Section 6. Term; Termination.

     (a) General. This Agreement shall commence on the date first set forth above and shall continue in force for a
term of one year. Such term shall automatically renew for successive one-year periods unless written notice is provided to either the Asset Manager, on the one hand, or the Fund and the General Partner, on the other hand, of the desire so not to
renew, such notice having been provided not less than 60 days prior to the anniversary date for the next renewal. Notwithstanding the foregoing, (i) either the Fund and the General Partner, on the one hand, or the Asset Manager on the other hand,
may terminate this Agreement upon written notice to the counterparty not less than 60 days in advance of the specified termination date, and (ii) in the event Limited Partners holding a majority of the Voting Power vote or otherwise Consent to a
termination, this Agreement shall terminate 60 days after such vote or Consent, and, the General Partner shall give prompt written notice of such vote or Consent to the Asset Manager. 

     (b) Cause: The Asset Manager shall be removed, and this Agreement shall terminate immediately: 

          (i)  if the Asset Manager is wound up or dissolved or there is appointed over it or a substantial part of its assets a receiver, administrator,
administrative receiver, trustee or similar officer; or the Asset Manager (A) ceases to be able to, or admits in writing its inability to, pay its debts as they become due and payable, or makes a general assignment for the benefit of, or enters into
any composition or arrangement with, its creditors generally; (B) applies for or consents (by admission of material allegations of a petition or otherwise) to the appointment of a receiver, trustee, assignee, custodian, liquidator or sequestrator
(or other similar official) of the Asset Manager or of any substantial part of its properties or assets, or authorizes such an application or consent, or proceedings seeking such appointment are commenced without such authorization, consent or
application against the Asset Manager and continue undismissed for 60 days or any such appointment is ordered by a court or regulatory body having jurisdiction; (C) authorizes or files a voluntary petition in bankruptcy, or applies for or consents
(by admission of material allegations of a petition or otherwise) to the application of any bankruptcy, reorganization, arrangement, readjustment of debt, insolvency or dissolution, or authorizes such application or consent, or proceedings to such
end are instituted against the Asset Manager without such authorization, application or consent and remain undismissed for 60 days or result in adjudication of bankruptcy or insolvency or the issuance of an order for such relief; or (D) permits or
suffers all or any substantial part of its properties or assets to be sequestered or attached by court order and the order (if promptly contested in good faith) remains undismissed for 60 days, 

          (ii) upon the occurrence of an act by the Asset Manager that constitutes fraud or criminal activity in the performance of its obligations under
this Agreement or the Asset Manager being indicted for a criminal offense materially related to the Asset Manager’s primary business,

          (iii) upon any willful violation by the Asset Manager in any respect of any provision of this Agreement applicable to it, or 

4

     (iv) if the Asset Manager has committed a material breach of its obligations under this Agreement which is not cured within 30 days of such
breach, or is of the type of material breach which is incapable of being cured.  

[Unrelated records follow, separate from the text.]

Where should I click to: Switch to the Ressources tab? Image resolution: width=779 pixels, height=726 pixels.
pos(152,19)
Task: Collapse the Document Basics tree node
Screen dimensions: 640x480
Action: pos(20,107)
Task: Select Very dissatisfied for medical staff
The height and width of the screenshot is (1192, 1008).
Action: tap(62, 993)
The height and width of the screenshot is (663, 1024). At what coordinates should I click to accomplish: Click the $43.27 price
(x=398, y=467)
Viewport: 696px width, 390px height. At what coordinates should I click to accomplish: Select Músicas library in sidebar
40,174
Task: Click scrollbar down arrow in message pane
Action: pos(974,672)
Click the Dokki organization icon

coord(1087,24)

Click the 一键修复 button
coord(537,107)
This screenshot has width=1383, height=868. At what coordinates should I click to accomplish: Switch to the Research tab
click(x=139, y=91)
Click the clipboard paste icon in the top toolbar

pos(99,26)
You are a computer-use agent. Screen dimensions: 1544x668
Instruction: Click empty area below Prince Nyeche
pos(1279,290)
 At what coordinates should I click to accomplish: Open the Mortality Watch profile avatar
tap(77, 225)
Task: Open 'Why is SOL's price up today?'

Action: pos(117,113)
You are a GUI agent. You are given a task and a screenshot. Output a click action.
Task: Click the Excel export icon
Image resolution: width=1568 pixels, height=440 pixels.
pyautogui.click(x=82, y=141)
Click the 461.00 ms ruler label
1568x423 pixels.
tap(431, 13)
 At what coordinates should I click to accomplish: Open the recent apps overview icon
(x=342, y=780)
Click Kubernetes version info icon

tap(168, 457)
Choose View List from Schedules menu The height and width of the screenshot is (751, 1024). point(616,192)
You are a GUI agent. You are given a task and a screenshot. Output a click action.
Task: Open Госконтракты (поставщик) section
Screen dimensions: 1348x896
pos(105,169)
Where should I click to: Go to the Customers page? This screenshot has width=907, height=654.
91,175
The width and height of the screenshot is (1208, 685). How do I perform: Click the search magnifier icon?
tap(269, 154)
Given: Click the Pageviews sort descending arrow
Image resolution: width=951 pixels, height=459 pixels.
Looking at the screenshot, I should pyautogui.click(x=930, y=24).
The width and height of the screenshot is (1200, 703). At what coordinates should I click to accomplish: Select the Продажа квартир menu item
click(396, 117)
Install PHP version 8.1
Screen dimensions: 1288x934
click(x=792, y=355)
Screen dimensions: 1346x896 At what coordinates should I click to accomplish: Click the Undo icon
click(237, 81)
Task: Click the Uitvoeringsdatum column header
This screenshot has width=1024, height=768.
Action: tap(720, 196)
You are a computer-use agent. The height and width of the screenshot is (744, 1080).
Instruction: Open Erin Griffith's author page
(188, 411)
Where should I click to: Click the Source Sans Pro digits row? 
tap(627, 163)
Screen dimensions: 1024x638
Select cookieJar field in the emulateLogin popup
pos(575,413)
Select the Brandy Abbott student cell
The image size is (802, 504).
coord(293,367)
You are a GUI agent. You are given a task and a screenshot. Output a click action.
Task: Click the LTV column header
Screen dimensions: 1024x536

     (c) This Agreement shall automatically terminate upon the dissolution and completion of the winding up of the Fund as provided for in the
Partnership Agreement. 

     (d) Any termination of this Agreement shall not affect the rights or obligations of the parties arising out of the performance of this
Agreement prior to such termination, including without limitation, the payment of fees and reimbursements to the Asset Manager accruing prior to such termination. 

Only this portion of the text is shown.